Esse é o mesmo entendimento de Flávio Wandeck.  "Esse tipo de caso promove encarceramento, gasto de recursos públicos desnecessários com o sistema prisional e o sistema de Justiça, e sobrecarga de processos os tribunais superiores, que têm de se debruçar sobre casos que não deveriam chegar até eles", disse o defensor. "Creio que a solução passe por resolver (ou ao menos aprimorar) os dois primeiros fatores: uma estabilidade maior na jurisprudência dos tribunais superiores e o estabelecimento de meios de obrigar os Tribunais de Justiça a seguirem os entendimentos firmados. Porém, não acredito em solução para ambos a curto prazo".

Bottini lembra que tentou aplicar o princípio no início de sua carreira, mas sem sucesso. "Tribunais dos estados têm mais dificuldades para reconhecer o princípio da insignificância. Eu lembro do primeiro caso em que atuei como advogado, era um Habeas Corpus em que usei o princípio da insignificância no Tribunal de Justiça de São Paulo, e o desembargador à época disse que aquele princípio era insignificante, e não seria sequer analisado como argumento. Os tribunais superiores, e o Supremo Tribunal Federal, em especial, têm uma importância fundamental para solidificar não apenas o princípio, mas os critérios e para definir os casos em que ele será aplicado".
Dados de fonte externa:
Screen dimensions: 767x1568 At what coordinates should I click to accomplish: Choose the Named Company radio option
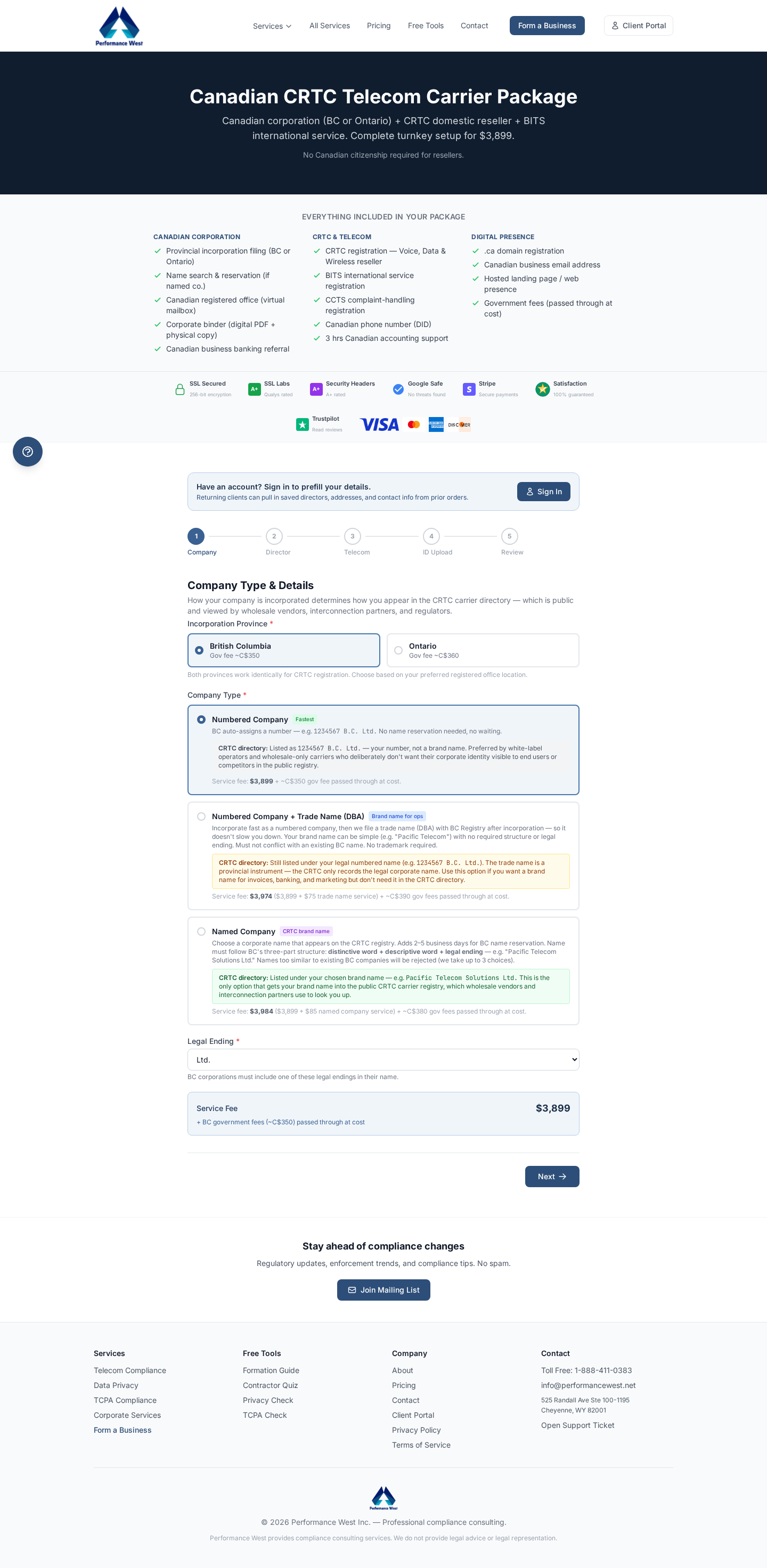click(201, 932)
Situações semelhantes às narradas por Bottini são enfrentadas por diversos advogados e defensores públicos pelo Brasil afora. E foi por isso que a Defensoria Pública da União propôs ao STF a edição de uma súmula vinculante para que os tribunais do país parem de negar de forma arbitrária a aplicação do princípio da insignificância.

A inicial da DPU destaca o problema social produzido pelo encarceramento de pessoas que cometeram pequenos delitos. "Ao contrário do que poderia indicar um pensamento açodado e distante da realidade prisional do país, o encarceramento de pessoas que praticaram pequenos furtos, ou a pesca famélica de alguns peixes em período de defeso, por exemplo, deve ser evitado para que tais pessoas não se vejam nas mãos de criminosos e facções, tão presentes no sistema penitenciário brasileiro", diz o documento.
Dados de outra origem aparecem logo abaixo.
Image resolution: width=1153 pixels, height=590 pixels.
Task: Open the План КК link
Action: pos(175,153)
Segundo a DPU, é necessário que o STF se pronuncie e edite uma súmula vinculante sobre o tema. Assim, os tribunais inferiores não poderão desobedecer o entendimento da corte. A DPU propõe como tese da súmula vinculante o seguinte texto:

"O princípio da insignificância decorre da Constituição da República, sendo aplicável ao sistema penal brasileiro, quando preenchidos, cumulativamente, os seguintes requisitos: a) a mínima ofensividade da conduta do agente; b) nenhuma periculosidade social da ação; c) o reduzidíssimo grau de reprovabilidade do comportamento; e d) a inexpressividade da lesão jurídica provocada".

O pedido da DPU está em tramitação no STF.